Обе страны постоянно стали сталкиваться с весьма различными подходами к решению ряда конкретных практических задач. В частности, большой проблемой оказалось определение окончательной демаркационной линии границы, поскольку финляндское руководство выдвигало предложение о том, чтобы сохранить на территории Финляндии город Энсо (Светогорск), тогда как советская сторона по этому поводу занимала весьма бескомпромиссную позицию. [278]Не менее твердую линию проводило руководство СССР и по вопросу о собственности, оставшейся на территории, передаваемой Советскому Союзу.
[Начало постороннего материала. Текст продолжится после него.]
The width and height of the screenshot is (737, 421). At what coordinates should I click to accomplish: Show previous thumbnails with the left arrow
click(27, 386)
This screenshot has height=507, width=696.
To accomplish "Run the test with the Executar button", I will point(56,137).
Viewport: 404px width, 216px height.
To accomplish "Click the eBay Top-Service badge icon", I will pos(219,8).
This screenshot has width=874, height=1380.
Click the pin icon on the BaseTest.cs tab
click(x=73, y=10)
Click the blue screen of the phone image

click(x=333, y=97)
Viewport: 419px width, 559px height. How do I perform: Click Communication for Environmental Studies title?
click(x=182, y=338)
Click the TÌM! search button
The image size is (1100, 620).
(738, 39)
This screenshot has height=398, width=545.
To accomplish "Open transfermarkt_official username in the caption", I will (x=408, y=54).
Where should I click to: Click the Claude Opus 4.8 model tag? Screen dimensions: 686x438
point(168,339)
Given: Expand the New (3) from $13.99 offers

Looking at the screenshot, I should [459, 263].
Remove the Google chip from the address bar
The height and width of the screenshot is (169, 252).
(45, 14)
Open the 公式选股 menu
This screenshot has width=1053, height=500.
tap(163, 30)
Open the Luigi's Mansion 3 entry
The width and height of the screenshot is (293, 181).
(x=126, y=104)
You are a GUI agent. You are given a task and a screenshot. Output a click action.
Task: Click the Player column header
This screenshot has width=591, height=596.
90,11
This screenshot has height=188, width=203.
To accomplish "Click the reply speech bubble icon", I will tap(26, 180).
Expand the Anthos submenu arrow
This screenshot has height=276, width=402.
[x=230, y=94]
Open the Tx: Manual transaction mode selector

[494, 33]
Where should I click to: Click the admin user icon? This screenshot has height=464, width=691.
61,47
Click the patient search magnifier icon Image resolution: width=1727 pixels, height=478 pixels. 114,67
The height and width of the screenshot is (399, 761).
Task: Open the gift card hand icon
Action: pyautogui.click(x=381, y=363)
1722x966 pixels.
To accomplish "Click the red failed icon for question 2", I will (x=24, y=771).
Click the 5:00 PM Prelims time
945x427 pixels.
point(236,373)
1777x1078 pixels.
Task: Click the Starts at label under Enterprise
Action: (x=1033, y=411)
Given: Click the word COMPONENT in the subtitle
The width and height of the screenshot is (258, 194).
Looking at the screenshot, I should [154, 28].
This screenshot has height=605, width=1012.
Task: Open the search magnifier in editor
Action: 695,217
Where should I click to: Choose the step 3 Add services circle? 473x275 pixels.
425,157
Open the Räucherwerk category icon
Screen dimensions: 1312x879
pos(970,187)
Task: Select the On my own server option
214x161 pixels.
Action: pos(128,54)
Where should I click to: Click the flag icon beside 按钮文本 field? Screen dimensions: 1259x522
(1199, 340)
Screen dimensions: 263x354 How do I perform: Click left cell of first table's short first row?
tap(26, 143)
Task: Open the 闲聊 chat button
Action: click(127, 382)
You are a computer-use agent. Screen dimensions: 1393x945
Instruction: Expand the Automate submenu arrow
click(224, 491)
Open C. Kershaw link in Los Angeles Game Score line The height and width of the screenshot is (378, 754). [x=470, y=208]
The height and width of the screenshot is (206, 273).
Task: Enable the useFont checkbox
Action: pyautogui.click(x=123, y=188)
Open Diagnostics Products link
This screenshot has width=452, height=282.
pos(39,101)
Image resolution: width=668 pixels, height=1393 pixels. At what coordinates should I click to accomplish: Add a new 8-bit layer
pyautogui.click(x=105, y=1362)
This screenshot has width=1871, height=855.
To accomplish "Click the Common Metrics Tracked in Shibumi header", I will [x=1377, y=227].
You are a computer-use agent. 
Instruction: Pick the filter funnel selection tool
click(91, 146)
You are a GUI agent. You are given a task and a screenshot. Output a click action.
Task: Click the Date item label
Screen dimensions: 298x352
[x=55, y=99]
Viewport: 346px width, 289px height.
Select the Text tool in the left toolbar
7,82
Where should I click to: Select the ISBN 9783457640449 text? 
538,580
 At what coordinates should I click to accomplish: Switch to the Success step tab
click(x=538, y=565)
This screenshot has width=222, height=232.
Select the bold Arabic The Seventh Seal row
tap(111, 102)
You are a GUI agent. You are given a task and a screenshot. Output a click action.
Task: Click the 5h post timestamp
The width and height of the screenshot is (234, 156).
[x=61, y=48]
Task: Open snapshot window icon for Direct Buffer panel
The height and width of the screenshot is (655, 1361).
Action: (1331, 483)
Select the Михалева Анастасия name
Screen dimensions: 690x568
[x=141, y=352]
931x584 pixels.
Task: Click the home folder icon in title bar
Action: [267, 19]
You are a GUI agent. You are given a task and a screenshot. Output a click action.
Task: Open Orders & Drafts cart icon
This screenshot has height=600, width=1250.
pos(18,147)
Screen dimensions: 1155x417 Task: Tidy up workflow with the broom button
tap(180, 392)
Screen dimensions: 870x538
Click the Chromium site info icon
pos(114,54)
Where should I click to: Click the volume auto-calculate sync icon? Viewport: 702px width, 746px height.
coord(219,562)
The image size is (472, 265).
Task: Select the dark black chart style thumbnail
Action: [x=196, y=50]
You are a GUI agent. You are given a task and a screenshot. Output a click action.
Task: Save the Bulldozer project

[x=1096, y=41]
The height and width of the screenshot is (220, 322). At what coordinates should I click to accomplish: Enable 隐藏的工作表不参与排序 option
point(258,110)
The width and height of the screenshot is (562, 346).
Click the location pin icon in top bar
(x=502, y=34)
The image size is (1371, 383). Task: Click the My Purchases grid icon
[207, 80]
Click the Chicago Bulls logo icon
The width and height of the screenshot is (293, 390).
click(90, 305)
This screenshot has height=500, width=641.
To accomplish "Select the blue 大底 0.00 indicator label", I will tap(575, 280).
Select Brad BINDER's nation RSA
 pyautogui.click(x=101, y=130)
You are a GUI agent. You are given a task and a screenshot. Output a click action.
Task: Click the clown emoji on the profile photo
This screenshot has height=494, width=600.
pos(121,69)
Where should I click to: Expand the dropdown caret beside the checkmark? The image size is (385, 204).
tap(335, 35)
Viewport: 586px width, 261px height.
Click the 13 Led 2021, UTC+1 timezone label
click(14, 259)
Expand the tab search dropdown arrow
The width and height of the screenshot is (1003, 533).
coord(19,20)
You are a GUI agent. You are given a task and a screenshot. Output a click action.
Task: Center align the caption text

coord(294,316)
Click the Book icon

В Москве настаивали на возвращении всего промышленного оборудования, которое в годы войны было эвакуировано в глубь Финляндии, что создавало дополнительные дипломатические трения. [279]
Подобная ситуация, безусловно, требовала колоссальных усилий, чтобы постараться в целом нормализовать общую атмосферу в отношениях между двумя странами. Это понимали в определенных кругах как в СССР, так и в Финляндии. Паасикиви по данному поводу заметил: «Стояла задача, как только было возможно, в отведенное нам время не только сохранять с Россией модус вивенди (имелся в виду способ существования друг с другом. — В. Б.), но и насколько это возможно развивать хорошие дружественные отношения». При этом однако он все же признавал, что «мир для нас был тяжелым и огорчительным… но на этой основе нам надо было жить». [280]
Что касалось Советского Союза, то официально с его стороны итог войны оценивался прежде всего с той точки зрения, что удалось отодвинуть границу от Ленинграда и тем самым улучшить условия для обеспечения его безопасности. На проходившем 14–17 апреля 1940 г. в ЦК ВКП(б) совещании высшего командного состава Красной Армии, стенограмма которого вплоть до 1996 г. была засекреченной, Сталин, подводя итог, заявил следующее: «Правильно ли поступили правительство и партия, что объявили войну Финляндии?.. Нельзя ли было обойтись без войны? Мне кажется, что нельзя было. Невозможно было обойтись без войны. Война была необходима, так как мирные переговоры с Финляндией не дали результатов, а безопасность Ленинграда надо было обеспечить безусловно, ибо его безопасность есть безопасность нашего Отечества». Но вместе с тем, подчеркнул он, совершенно очевидно, что усложнилось положение для Финляндии, поскольку «угроза Гельсингфорсу смотрит с двух сторон — из Выборга и Ханко». [247]В Москве надеялись, что Финляндия теперь не примкнет к лагерю противников СССР в условиях разрастания второй мировой войны.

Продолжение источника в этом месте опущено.